(Instructions for the task)
How many lines of the entries below contain the string "Given"? State the number alone.

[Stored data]
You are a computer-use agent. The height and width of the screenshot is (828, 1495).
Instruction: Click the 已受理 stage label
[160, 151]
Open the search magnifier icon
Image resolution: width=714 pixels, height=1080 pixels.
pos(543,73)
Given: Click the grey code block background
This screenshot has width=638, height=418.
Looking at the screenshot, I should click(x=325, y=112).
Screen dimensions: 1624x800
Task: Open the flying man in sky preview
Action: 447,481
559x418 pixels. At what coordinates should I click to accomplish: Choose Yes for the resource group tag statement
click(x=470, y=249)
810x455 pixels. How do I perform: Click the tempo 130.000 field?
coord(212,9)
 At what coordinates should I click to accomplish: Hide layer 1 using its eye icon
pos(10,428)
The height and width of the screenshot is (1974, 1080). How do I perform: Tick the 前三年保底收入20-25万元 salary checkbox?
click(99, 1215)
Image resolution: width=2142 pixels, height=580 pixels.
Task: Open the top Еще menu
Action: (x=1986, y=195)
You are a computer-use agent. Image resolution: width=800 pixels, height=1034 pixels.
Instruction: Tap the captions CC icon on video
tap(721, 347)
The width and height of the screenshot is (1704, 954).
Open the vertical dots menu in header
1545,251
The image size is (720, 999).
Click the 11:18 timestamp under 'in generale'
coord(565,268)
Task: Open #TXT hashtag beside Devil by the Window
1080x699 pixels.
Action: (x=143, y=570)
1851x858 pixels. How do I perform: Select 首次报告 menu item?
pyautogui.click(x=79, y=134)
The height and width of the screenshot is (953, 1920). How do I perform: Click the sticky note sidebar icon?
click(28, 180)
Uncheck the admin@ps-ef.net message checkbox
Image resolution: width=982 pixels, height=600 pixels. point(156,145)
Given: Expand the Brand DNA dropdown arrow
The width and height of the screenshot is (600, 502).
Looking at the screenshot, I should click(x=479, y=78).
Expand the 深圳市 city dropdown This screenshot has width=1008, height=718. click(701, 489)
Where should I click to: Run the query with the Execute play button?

(Solution to this exercise)
2